# rent 200usd?



## siri (Jul 15, 2008)

Where is the best place in Malaysia

for rent about 200 USD
Not polluted
good internet and electricity. 
Safe. 
Some expats.


----------



## synthia (Apr 18, 2007)

You are dreaming here.


----------



## rjnpenang (Feb 20, 2008)

I don´t think so in Penang, AND you want good internet & electricity?. maybe on the east coast but forget about the internet being fast.


----------



## synthia (Apr 18, 2007)

I thought the internet in the restaurant I went to with wifi was fine, in Chinatown.

What I was told was that expats pretty much have to rent in espat places, and they are all big and expensive, unless you rent off season, where you can get a place in the $700 or so range. The one person I know who got a 'local' apartment really cheap realized after a day or two that he was in a 'by the hour' apartment complex for unmarried Malaysian couples who can't legally to go hotel rooms or have any physical contact, and so pay for an apartment, where they won't be caught.


----------



## viv.destiny (May 28, 2008)

With 200USD per month, you can rent a small home in Sungai Buloh, Kota Damansara or Klang, 25 km from Kuala Lumpur.

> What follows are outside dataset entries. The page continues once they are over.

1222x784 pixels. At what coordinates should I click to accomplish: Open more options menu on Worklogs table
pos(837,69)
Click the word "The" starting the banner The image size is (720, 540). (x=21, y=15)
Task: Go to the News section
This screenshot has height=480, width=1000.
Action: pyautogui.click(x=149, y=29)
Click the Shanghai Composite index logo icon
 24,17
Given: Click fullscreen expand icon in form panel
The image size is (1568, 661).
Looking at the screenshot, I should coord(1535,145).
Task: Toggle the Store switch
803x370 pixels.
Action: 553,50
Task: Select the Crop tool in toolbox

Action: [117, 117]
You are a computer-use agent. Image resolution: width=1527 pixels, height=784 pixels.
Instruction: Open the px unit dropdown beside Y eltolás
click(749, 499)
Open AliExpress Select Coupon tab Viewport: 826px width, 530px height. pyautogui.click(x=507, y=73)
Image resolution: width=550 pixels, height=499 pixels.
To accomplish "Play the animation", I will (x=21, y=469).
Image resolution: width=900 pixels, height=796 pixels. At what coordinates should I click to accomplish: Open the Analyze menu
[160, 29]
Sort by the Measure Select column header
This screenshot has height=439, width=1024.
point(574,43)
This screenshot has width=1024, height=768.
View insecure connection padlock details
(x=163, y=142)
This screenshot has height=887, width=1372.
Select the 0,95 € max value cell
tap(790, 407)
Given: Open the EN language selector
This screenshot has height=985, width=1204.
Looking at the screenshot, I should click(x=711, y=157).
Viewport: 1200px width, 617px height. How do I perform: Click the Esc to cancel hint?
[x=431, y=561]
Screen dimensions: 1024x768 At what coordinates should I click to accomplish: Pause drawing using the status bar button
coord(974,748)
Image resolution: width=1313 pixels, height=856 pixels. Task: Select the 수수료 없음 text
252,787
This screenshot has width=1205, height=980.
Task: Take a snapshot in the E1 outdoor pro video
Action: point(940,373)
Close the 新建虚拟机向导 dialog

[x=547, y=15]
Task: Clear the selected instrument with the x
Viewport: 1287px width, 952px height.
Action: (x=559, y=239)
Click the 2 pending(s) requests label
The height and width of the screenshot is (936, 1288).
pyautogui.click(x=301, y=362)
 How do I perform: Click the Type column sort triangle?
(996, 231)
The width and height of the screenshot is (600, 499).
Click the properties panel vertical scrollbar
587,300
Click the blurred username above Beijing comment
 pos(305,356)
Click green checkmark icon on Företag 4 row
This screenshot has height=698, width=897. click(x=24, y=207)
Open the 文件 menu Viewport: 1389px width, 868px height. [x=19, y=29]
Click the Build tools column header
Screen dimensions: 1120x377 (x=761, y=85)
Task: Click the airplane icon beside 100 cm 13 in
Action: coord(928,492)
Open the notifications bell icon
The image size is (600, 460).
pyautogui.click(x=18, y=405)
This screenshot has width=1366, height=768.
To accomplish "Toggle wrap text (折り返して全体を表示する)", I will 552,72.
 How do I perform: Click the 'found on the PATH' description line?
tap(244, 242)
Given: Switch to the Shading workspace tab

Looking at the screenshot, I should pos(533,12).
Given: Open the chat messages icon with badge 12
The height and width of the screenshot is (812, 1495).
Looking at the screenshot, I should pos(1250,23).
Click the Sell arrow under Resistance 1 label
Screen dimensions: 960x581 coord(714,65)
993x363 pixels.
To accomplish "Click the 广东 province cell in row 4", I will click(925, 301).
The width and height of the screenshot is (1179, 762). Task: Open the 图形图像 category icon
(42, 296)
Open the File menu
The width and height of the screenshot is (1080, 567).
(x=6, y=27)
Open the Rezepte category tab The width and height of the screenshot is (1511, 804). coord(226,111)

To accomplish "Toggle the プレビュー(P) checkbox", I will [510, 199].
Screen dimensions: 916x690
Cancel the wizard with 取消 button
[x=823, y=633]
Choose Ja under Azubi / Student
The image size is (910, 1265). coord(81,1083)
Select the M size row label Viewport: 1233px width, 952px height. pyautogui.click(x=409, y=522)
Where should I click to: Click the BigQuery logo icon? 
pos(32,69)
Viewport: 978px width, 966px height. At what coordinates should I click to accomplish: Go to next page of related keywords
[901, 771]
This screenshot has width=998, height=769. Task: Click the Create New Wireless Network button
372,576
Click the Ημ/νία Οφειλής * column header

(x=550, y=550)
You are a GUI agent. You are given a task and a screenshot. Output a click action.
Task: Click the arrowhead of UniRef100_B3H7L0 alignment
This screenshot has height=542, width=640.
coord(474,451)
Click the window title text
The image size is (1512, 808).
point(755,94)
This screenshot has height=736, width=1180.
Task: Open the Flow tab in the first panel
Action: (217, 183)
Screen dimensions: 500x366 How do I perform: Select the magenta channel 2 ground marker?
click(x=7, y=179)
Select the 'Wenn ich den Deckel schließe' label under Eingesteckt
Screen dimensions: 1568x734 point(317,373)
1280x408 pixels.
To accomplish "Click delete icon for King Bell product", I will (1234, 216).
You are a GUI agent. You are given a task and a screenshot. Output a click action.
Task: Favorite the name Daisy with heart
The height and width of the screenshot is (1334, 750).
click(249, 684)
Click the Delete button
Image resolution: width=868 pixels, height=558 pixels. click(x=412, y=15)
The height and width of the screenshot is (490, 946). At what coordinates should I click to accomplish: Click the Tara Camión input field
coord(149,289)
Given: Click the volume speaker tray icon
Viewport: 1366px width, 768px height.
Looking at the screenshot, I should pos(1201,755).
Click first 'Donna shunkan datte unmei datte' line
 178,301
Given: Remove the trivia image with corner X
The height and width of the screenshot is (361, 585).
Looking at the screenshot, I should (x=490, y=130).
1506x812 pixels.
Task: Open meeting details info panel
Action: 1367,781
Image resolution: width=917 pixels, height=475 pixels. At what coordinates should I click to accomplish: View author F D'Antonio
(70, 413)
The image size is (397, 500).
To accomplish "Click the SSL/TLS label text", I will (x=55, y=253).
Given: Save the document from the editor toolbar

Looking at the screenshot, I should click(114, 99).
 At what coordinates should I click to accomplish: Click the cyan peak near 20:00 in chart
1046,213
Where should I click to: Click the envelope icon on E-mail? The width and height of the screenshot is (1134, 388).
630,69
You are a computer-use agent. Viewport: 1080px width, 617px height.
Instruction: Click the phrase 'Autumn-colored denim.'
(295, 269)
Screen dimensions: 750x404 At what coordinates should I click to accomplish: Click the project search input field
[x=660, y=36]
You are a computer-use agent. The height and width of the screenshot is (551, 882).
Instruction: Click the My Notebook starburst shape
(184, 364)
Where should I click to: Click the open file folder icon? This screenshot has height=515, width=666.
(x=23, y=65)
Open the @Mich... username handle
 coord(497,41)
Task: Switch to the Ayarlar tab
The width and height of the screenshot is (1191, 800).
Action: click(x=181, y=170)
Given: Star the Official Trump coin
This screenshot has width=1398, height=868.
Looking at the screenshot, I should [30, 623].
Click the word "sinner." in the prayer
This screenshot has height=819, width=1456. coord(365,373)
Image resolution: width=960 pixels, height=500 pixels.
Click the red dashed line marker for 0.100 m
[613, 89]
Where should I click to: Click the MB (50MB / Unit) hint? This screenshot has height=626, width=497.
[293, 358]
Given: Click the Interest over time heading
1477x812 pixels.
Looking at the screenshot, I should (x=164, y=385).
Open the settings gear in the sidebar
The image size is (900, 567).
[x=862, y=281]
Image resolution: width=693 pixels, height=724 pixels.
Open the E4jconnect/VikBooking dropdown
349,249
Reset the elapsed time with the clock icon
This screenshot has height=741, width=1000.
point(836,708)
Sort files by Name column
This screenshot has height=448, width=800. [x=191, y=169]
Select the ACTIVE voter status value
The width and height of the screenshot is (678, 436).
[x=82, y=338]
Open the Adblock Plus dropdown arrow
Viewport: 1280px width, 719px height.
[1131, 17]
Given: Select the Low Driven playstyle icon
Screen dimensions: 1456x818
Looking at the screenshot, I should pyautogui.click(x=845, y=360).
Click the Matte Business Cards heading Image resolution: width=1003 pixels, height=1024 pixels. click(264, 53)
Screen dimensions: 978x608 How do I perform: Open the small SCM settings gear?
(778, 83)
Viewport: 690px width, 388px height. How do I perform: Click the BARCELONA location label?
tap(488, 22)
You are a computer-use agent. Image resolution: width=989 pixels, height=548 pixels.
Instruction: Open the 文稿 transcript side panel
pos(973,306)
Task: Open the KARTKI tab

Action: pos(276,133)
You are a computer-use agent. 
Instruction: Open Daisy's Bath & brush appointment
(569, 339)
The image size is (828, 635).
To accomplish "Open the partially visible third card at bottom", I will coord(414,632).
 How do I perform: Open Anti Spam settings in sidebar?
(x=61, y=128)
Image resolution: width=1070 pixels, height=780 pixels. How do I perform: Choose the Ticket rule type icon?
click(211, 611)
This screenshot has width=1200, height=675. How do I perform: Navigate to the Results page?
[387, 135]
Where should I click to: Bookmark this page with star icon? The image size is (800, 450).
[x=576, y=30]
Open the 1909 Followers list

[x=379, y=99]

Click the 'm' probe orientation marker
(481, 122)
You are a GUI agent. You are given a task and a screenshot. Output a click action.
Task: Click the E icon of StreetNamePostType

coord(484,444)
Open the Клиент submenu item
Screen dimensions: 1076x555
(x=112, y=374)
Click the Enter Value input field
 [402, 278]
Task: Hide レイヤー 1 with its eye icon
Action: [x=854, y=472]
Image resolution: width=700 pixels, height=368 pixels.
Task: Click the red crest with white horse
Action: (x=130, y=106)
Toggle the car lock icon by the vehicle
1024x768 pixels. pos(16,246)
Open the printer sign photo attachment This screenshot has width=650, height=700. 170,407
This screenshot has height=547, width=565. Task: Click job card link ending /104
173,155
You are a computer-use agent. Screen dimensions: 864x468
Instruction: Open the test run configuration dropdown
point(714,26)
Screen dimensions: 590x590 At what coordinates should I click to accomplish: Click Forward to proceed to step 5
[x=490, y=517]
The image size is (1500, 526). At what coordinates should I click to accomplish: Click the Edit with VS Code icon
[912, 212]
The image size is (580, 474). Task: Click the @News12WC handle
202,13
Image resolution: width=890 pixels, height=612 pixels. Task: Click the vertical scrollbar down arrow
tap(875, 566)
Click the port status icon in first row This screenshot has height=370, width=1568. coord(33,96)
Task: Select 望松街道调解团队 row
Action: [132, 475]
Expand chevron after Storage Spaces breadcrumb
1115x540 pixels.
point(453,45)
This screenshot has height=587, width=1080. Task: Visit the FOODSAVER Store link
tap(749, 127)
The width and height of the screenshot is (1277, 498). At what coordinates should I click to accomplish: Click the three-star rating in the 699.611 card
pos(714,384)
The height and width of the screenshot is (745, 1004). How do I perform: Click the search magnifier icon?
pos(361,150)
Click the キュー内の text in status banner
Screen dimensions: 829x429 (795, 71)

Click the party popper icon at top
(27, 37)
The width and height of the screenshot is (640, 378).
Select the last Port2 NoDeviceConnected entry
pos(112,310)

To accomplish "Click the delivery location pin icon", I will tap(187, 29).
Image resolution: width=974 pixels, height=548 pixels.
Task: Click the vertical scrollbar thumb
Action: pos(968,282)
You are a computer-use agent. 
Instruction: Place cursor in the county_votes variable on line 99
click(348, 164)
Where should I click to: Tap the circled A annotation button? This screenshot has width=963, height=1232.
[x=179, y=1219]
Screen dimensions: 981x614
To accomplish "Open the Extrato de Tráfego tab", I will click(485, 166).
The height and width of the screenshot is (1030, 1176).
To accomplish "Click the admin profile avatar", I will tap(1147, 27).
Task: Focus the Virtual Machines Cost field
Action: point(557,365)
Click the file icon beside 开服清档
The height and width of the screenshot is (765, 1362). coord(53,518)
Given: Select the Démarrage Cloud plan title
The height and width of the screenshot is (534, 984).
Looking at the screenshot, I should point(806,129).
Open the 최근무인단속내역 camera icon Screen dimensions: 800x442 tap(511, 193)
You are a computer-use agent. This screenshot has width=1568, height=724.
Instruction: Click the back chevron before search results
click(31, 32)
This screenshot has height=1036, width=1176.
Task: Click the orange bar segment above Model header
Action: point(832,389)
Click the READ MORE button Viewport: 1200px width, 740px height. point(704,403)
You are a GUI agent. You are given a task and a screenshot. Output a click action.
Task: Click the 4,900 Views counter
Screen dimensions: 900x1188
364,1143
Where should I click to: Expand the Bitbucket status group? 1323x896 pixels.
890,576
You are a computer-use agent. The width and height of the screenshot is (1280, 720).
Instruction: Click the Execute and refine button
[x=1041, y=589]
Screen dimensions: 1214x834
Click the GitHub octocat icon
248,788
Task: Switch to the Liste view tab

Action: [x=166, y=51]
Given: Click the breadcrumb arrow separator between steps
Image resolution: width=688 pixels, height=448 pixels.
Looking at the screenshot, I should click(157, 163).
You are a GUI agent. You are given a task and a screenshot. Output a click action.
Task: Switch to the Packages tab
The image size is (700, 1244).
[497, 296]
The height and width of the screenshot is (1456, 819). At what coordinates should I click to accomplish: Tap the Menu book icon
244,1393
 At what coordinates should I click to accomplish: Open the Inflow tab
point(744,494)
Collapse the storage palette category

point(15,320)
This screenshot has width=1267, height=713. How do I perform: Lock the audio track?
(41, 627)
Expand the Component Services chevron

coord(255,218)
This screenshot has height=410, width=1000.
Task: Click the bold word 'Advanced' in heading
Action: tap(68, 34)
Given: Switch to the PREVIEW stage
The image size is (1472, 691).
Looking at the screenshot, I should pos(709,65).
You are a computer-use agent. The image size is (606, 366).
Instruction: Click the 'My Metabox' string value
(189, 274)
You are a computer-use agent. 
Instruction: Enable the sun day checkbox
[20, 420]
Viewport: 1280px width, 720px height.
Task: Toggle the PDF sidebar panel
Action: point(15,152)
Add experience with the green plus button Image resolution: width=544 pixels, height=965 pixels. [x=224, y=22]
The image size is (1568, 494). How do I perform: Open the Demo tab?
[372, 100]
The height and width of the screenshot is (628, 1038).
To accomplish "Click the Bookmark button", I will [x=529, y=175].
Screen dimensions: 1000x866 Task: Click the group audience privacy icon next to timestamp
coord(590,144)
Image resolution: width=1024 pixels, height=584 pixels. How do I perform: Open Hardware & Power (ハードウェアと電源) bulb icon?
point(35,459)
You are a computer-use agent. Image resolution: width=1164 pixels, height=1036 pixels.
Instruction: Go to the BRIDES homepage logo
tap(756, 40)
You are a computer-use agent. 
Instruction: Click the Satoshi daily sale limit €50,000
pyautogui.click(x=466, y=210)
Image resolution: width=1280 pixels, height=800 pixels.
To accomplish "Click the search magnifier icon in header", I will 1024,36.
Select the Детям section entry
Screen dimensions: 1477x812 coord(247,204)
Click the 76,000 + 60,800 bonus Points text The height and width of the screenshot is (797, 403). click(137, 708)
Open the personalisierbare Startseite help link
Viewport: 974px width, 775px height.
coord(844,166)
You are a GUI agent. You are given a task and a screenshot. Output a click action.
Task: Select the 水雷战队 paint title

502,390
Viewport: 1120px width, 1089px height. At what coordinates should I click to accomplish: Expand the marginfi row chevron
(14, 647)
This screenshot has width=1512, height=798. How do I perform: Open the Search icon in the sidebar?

I'm sure you can still find some green nice areas (but old) in Klang which have normal internet speed and clean. Try Bandar Baru Kelang near the Jaya Jusco.


----------



## kevinleong (Jul 22, 2008)

Siri

You did not state specifically where you want to be located in Malaysia. If you are looking for a place in Subang Jaya, the price will be about RM850 - RM900 for a 860 sf un firnish apartment.


----------



## trust (Sep 12, 2008)

siri said:


> Where is the best place in Malaysia
> 
> for rent about 200 USD
> Not polluted
> ...


Are you looking for a room or an apartment?


----------



## rjnpenang (Feb 20, 2008)

trust said:


> Are you looking for a room or an apartment?


Trust, The original question was asked 2 months ago. Rob


----------